▶ Records for this task
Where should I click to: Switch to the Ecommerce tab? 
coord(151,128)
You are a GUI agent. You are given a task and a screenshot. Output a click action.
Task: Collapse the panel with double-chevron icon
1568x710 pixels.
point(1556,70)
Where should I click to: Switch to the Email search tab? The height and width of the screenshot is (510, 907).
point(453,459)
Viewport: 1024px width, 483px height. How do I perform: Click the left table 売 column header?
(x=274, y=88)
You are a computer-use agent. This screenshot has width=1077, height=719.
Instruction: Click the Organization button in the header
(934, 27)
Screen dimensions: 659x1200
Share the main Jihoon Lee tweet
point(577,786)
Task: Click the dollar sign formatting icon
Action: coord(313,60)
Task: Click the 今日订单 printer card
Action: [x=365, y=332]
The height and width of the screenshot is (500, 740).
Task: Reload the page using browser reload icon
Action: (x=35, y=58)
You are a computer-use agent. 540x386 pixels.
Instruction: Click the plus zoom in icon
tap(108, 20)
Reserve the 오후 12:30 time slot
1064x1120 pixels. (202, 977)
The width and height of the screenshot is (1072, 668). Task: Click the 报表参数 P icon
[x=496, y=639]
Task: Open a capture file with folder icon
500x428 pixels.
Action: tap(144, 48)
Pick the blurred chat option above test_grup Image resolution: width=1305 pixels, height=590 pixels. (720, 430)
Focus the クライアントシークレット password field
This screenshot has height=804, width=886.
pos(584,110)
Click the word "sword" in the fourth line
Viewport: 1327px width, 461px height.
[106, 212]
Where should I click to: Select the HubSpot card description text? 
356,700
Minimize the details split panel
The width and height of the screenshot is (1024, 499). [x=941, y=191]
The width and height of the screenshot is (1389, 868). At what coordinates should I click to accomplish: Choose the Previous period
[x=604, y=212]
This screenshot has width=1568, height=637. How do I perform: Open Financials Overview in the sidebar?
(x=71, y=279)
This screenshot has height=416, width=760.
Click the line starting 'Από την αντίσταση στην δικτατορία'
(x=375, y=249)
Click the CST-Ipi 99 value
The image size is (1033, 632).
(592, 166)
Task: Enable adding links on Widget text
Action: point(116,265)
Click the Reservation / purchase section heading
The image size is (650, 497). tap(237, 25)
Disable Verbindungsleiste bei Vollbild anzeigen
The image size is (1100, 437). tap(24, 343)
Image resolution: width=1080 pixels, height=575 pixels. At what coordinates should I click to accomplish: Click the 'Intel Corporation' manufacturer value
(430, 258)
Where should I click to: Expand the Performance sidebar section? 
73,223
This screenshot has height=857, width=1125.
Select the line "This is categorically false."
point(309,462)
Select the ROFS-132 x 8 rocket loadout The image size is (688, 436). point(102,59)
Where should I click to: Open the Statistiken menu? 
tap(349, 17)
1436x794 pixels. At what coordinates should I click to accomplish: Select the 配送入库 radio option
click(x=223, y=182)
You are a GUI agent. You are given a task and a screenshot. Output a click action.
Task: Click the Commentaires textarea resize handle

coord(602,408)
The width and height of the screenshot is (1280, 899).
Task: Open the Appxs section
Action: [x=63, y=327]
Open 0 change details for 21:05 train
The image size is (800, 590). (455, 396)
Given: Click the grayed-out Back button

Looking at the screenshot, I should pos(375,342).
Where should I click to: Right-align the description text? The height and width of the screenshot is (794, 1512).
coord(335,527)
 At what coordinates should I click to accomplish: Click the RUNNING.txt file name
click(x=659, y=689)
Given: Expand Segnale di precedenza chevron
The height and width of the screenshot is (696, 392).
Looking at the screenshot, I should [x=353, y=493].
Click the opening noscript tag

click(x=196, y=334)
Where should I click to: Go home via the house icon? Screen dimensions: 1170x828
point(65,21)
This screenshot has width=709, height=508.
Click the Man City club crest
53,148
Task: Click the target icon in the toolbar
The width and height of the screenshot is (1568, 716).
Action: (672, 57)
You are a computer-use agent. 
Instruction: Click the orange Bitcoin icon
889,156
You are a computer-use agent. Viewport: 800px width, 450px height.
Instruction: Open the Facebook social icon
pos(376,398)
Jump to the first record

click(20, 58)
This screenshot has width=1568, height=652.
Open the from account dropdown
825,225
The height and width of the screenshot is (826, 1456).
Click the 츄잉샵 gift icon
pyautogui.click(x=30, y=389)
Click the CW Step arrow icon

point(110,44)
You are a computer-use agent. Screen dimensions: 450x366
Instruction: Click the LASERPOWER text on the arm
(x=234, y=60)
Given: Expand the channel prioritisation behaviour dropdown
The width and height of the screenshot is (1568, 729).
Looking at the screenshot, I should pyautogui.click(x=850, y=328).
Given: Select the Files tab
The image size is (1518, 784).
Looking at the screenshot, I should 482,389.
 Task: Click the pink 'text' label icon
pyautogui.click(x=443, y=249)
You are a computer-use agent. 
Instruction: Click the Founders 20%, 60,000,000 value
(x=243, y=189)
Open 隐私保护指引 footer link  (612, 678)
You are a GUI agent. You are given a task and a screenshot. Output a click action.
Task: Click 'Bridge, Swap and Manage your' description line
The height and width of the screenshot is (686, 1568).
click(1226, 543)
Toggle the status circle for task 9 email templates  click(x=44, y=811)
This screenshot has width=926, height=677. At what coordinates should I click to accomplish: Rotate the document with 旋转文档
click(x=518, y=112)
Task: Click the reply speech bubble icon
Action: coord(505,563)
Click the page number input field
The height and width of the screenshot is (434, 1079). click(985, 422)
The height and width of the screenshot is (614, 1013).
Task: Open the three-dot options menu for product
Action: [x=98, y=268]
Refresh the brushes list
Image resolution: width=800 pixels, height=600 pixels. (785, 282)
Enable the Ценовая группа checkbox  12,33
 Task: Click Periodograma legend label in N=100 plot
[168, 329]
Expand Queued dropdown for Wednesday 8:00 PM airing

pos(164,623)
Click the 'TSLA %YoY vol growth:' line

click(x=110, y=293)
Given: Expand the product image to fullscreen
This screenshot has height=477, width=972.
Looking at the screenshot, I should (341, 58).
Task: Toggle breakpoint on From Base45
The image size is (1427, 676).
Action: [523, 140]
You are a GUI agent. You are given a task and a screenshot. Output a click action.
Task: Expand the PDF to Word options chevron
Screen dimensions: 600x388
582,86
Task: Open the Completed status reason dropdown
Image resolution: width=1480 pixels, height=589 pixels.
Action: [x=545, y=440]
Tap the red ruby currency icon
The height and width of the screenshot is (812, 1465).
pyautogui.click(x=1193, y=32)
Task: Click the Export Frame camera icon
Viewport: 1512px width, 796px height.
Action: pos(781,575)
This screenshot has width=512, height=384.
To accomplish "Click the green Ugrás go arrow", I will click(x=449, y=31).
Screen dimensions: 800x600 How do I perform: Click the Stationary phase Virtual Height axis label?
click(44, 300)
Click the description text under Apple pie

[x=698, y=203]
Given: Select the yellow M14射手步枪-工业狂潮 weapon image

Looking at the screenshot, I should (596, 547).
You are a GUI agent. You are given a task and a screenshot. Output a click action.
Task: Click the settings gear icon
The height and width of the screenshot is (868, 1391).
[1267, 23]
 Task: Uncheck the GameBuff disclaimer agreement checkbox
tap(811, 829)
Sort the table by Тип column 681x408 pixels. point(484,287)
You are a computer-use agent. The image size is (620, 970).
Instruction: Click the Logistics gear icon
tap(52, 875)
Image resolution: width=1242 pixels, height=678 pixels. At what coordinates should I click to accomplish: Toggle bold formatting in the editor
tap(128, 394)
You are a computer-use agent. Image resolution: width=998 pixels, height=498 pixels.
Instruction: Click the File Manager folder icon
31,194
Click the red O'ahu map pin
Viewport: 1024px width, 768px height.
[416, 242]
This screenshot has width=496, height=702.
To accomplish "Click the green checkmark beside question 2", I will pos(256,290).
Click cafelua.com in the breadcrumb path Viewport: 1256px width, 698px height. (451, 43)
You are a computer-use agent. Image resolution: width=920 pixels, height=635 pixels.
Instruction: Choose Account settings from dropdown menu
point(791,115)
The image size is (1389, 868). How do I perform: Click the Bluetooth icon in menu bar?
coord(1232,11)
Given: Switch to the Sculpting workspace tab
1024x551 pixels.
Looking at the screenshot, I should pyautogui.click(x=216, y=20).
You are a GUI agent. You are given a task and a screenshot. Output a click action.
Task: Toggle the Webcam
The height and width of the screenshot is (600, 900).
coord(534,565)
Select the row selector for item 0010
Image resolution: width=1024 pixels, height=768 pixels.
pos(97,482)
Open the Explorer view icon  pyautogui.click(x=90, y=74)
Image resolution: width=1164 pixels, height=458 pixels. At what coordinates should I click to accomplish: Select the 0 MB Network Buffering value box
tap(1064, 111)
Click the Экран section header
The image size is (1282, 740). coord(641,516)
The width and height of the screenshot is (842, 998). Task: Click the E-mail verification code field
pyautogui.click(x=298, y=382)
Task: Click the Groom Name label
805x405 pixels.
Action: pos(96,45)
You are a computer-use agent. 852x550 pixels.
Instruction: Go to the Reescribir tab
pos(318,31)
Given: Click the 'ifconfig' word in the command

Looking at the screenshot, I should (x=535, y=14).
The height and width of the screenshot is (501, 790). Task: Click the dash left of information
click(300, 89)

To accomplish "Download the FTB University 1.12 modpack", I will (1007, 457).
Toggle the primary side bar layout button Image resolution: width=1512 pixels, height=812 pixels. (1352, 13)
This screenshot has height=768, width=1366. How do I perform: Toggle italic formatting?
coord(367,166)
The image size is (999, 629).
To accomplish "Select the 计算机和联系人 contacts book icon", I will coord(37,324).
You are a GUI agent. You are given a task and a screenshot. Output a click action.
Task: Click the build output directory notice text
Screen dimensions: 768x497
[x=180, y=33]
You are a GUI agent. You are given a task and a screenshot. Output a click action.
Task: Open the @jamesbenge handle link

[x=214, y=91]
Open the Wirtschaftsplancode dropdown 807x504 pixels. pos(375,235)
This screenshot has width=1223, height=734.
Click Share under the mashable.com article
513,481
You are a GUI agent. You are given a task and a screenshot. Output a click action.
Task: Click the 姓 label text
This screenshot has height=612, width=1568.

▶ Work order
For every line of the material above that contains the word "computer", show the line.

▶ Result for this exercise
You are a computer-use agent. This screenshot has width=1077, height=719.
You are a computer-use agent. 540x386 pixels.
You are a computer-use agent. 
You are a computer-use agent. Viewport: 800px width, 450px height.
You are a computer-use agent. Screen dimensions: 450x366
You are a computer-use agent. 
You are a computer-use agent. The image size is (620, 970).
You are a computer-use agent. Image resolution: width=998 pixels, height=498 pixels.
You are a computer-use agent. Image resolution: width=920 pixels, height=635 pixels.
You are a computer-use agent. 852x550 pixels.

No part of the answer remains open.